In acknowledging Maudie’s significance as a curator, the work draws a parallel between curating and the construction of the image itself. Both involve the arrangement of elements within a bounded space to shape how meaning moves through it. Both produce, through accumulated choice, an argument about what deserves to be seen and how. A curator arranges works within a gallery; here the subject, Maudie, appears to organise herself within the room, her repeated presence structuring the visual and conceptual field she has spent a lifetime shaping, in making the space so personal.
Maudie Palmer AO shaped the landscape of contemporary art in Australia. Expert in Australian modern and contemporary visual art, she curated at least 200 exhibitions, was Inaugural Director of both Heide Museum of Modern Art, from 1981 to 1996, and of TarraWarra Museum of Art, from 2000 to 2009, conceiving and project-managing new buildings for each. The Herring Island Environmental Sculpture Park and Gallery is among her triumphs. As a Trustee of the National Gallery of Victoria and through service on numerous committees, she committed herself to working with communities and artists to promote the art as a vehicle for social transformation, believing that it embodies ideas that will change and shape environmental and cultural behaviours and legacies for current and future generations.

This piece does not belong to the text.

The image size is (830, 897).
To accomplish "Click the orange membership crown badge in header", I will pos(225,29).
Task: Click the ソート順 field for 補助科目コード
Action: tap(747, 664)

The wound of time that a photograph carries. The subject existed. The shutter closed. What remains is the trace of a duration. The portrait proposes permanence while quietly admitting loss. (Roland Barthes)
In my environmental portraits of Maudie, the Good Room is the site of a presence that endures when the body has departed. Embedded in the objects chosen, the space arranged, the fall of light, are the body, heart and mind that placed them so. Presence does not reside in the figure, but in the field the figure shaped.
Making a portrait can feel right in one moment and uncertain at another. I am grateful for every moment - whether photographed or not. When I am making a portrait, I don’t always realise its future importance.
My portraits of Maudie reflect her nature as a generous woman radiating and attracting artistic inspiration. With Maudie Palmer, that generosity was present from the very first encounter. Glendale gave me the room. Maudie gave me everything else.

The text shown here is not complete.